**TEKS BACAAN:**

........

2) Hutan kota berfungsi menjaga kesuburan tanah, karena partikel
tanah pada hutan kota mengandung koloid tanah yang lebih baik dibanding
tanah perkotaan. Koloid tersebut bermuatan positif sehingga mampu
mempertahankan unsur hara yang ada dan melepaskannya sesuai dengan
kebutuhan tanaman. Keberadaan unsur hara pada koloid tanah bersifat
fleksibel, artinya dapat dipertukarkan dengan unsur hara sejenis yang
lebih baik bila unsur hara yang ada sudah tidak memenuhi syarat lagi.
Dengan demikian tanaman akan terus mendapatkan unsur hara yang terbaik
untuk kebutuhannya (Mudyarso dan Suharsono, dalam ’Peranan Hutan Kota
dalam Pengendalian Iklim Kota’, 1992).
3) Hutan kota berfungsi sebagai penyaring bagi bahan pencemar, karena
partikel tanah yang mengandung koloid (dari bahan organik) mengandung
ion-ion yang mampu menyerap logam berat atau bahan beracun lainnya yang
terkandung dalam air. Pada hutan kota, koloid tanah yang ada akan mampu
mengikat logam berat yang tercampur dalam air hujan seperti Cu dan Mg
sehingga air yang masuk ke dalam tanah yang diserap oleh akar relatif
berkurang banyak kandungan logam beratnya.

........

**DAFTAR DATA:**

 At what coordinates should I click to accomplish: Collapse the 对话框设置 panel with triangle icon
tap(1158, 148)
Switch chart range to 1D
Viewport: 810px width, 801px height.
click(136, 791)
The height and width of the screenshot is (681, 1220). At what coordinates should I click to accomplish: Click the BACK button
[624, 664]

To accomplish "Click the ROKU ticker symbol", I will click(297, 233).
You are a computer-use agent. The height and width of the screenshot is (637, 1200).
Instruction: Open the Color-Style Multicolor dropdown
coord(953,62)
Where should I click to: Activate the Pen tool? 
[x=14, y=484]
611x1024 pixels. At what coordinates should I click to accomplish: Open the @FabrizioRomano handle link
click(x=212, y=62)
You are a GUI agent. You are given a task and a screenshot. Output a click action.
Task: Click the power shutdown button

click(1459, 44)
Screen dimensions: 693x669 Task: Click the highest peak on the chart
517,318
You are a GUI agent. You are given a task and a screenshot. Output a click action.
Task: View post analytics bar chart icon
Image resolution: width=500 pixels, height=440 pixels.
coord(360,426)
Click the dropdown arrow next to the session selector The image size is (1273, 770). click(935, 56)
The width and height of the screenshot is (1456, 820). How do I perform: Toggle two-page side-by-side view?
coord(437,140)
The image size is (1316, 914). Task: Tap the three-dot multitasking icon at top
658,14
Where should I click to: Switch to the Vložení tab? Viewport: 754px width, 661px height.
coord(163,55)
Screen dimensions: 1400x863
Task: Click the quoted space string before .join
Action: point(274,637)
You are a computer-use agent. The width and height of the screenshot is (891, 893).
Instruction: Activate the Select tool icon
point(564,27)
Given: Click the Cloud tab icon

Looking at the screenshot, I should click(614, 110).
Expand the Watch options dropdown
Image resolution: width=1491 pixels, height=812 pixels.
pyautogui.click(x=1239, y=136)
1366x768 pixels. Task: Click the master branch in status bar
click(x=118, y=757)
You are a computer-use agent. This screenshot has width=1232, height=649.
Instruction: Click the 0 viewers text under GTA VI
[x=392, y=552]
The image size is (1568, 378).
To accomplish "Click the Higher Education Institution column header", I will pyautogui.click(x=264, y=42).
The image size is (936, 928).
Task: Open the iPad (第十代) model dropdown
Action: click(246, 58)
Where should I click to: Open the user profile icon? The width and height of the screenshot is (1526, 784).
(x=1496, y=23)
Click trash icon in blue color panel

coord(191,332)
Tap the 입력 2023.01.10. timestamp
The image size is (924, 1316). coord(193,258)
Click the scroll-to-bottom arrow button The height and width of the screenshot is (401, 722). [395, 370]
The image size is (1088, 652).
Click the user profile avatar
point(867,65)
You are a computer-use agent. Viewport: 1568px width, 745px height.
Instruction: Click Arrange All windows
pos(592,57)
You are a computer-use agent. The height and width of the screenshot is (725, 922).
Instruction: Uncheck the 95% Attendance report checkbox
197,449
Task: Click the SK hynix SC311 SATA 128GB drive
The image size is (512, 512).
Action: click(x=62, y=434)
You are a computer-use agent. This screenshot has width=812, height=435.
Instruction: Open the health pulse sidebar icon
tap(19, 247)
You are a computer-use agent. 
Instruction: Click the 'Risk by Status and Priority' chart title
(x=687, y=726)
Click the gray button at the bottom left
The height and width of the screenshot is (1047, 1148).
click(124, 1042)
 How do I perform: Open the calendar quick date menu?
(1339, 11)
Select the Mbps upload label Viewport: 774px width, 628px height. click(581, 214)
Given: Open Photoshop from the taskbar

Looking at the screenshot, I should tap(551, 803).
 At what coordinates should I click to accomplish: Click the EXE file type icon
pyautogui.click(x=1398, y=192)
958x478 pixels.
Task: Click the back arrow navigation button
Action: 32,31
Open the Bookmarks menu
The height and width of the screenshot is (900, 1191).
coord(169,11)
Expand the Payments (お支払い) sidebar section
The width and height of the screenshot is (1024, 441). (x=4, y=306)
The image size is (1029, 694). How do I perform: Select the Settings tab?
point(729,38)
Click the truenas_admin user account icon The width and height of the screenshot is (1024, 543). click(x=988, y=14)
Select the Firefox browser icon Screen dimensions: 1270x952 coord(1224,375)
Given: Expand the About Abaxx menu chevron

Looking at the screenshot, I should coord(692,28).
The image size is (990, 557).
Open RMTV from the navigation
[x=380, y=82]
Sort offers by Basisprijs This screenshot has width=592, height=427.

........

**TUGAS YANG DIKERJAKAN:**
1: Jawab pertanyaan tentang teks hutan kota ini, satu per baris:
(a) Koloid tanah pada hutan kota bermuatan apa?
(b) Logam berat apa saja yang disebut sebagai contoh yang tercampur dalam air hujan?
(c) Koloid pada partikel tanah itu berasal dari bahan apa?
2: Kumpulkan semua baris data yang memuat kata "will". Huruf besar dan kecil harus sama persis.
Teks bacaan dan baris data merupakan dua bahan yang berdiri sendiri.

**JAWABAN TIAP TUGAS:**
1:
(a) Bermuatan positif.
(b) Cu dan Mg.
(c) Dari bahan organik.

2:
To accomplish "Click the ROKU ticker symbol", I will click(297, 233).
To accomplish "Click the Higher Education Institution column header", I will pyautogui.click(x=264, y=42).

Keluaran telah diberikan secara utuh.